FC Barcelona: Possession isn’t everything

Yet here we are, Rodgers at Liverpool amongst talk of ‘the project’ and ‘passing the ball along the ground’ as if 10 yard passes were discovered in 2011; Guardiola at Bayern Munich, themselves having reached the top of the mountain and now looking to do it all over again but this time like Barca; and all over the premiership teams delude themselves into thinking their poor results don’t matter because they had the lion’s share of possession.

Pep Guardiola has taken the passing game to Bayern Munich

Pep Guardiola has taken the passing game to Bayern Munich

What began as an interesting counterpoint to the conventional wisdom of pace, width, and dynamism is in danger of becoming staid routine, as teams press vigorously high up the pitch only to recede with the ball safely when it is in their own possession. Matches begin to get bogged down in formality and lack of creation instead of the usual to-and-froing of British 0-0s.

And always that percentage stat, flashed on screen as an indicator for who is actually ‘winning’, when it would be far more useful to see how many headers Stoke are contesting, how many runs Chelsea are making, or how many forward passes Arsenal are playing.

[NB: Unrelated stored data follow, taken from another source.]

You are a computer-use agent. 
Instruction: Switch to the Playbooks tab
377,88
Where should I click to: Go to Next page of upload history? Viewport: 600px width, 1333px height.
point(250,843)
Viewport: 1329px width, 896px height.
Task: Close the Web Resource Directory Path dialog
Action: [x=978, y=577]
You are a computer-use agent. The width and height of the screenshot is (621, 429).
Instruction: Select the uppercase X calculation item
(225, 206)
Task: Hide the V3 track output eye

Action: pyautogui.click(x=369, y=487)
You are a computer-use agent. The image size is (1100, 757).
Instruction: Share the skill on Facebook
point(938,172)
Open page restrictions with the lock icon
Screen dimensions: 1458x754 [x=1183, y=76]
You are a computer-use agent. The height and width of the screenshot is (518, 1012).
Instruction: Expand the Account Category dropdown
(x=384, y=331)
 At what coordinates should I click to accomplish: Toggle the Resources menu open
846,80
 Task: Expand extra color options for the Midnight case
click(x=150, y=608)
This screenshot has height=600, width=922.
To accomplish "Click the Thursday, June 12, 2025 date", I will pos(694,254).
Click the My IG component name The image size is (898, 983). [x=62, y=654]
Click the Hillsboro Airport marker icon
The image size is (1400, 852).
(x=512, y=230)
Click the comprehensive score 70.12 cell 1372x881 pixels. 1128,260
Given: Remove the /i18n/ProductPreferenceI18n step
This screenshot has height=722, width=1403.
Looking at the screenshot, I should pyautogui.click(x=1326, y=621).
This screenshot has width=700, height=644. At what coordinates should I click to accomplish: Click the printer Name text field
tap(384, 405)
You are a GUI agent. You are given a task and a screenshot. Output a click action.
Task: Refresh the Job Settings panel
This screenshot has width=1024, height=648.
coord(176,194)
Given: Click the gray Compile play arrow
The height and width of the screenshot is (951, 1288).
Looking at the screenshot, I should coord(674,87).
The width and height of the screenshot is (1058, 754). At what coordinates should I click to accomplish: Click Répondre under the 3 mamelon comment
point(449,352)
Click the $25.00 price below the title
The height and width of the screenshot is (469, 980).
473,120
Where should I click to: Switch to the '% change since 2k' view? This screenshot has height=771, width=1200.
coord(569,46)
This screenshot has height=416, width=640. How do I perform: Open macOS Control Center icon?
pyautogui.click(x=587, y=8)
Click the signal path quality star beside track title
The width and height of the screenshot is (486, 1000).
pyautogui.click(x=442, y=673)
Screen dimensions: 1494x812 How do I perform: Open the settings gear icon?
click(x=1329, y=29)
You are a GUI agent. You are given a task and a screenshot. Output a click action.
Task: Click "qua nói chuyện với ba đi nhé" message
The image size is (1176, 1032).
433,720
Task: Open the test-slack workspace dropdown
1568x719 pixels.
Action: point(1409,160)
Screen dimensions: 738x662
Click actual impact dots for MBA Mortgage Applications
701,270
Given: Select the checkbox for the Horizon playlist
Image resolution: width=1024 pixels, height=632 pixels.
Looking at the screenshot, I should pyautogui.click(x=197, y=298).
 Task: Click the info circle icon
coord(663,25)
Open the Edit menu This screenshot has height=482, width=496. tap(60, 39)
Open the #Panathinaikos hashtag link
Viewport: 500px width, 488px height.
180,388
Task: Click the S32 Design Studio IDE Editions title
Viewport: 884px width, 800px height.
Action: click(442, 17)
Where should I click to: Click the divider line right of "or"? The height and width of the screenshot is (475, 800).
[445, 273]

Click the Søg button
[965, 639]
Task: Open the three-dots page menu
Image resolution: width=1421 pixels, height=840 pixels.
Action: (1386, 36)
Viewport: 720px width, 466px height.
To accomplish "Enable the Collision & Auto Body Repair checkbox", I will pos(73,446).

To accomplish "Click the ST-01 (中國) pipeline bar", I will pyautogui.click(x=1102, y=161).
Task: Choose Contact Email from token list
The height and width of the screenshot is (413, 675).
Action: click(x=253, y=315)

There’s a danger here, somewhere. In the Premiership particularly, where crowd noise rises and falls with every dangerous cross, crunching tackle, and goalmouth scramble – it will be hard to support your team when they actively try to avoid all of the above.

The conflation of possession with effectiveness may prove to be a downturn for the sport. Just as fast courts made tennis matches repetitive exercises in serving aces, two opponents whose primary concern is not losing the ball may make for the dullest football since Catenaccio was the Italian default.

Even when it works, there is something inhumane and cruel about possession football. Like bullies tossing the spotty kid’s satchel around the classroom, or an animal toying with his dead prey as an entree. It is four-parts personality to one-part purpose.

Commentators may talk of ‘tiring’ them out, but the fatigue is mental – to play keep-ball is to humiliate the opposition into submission. Likewise you must succumb to darkness yourself, as the indulgent joy of trying to go on a mazy run between defenders, or loft a 50 yard ball into a striker’s path, is not allowed – it’s too risky, and the price of possession is individual expression.

Incidentally, it was possibly Mourinho’s greatest trick to recognise all of this, and instead of haplessly chasing the satchel, decided to take his beats whilst being as annoying as possible. His record against Barca isn’t stellar, but he stole from them the things they now craved – respect, subjugation, and ultimately, a league title.

Possession football may struggle to take over completely, no matter how irresistible it may be to managers. It is an art that requires its own tools, and there just aren’t enough to go around. Look into the depths of lower-league football (which always betray a country’s innate footballing taste) and see how ill-suited most players are.

Serie B is littered with uncompromising defenders and old-fashioned strikers, Ligue 2 is a patchy mix of temperamental individual talents struggling to congeal, and our own League 1 is home to as many single-minded athletic Lampard-alikes as a country could ask for.

The only country which produces many of the kind of diminutive, close-control orientated, communal-minded characters that tiki-taka needs is Spain (and perhaps Chile, though they have taken a different path in recent years). While the rest of the world may get a Mata, Silva, or Cazorla here and there, La Liga has the personnel, and the style, sewn up.

Our modern, over-reaching distaste for the long-ball – no matter if it’s a meticulously-placed intended pass or a perfectly whipped cross from deep – may have trapped us into this corner of triangular passes.

Our constant search for any extremist method by which we can slightly increase our stake in this ultra-competitive era of football means we’ve assimilated the philosophy of possession football swiftly and deeply.

In a bizarre irony, the more we see our teams struggle to play it, the more it may seem like the holy grail of footballing answers, but in our dedicated narrow-mindedness, we may lose more than we gain.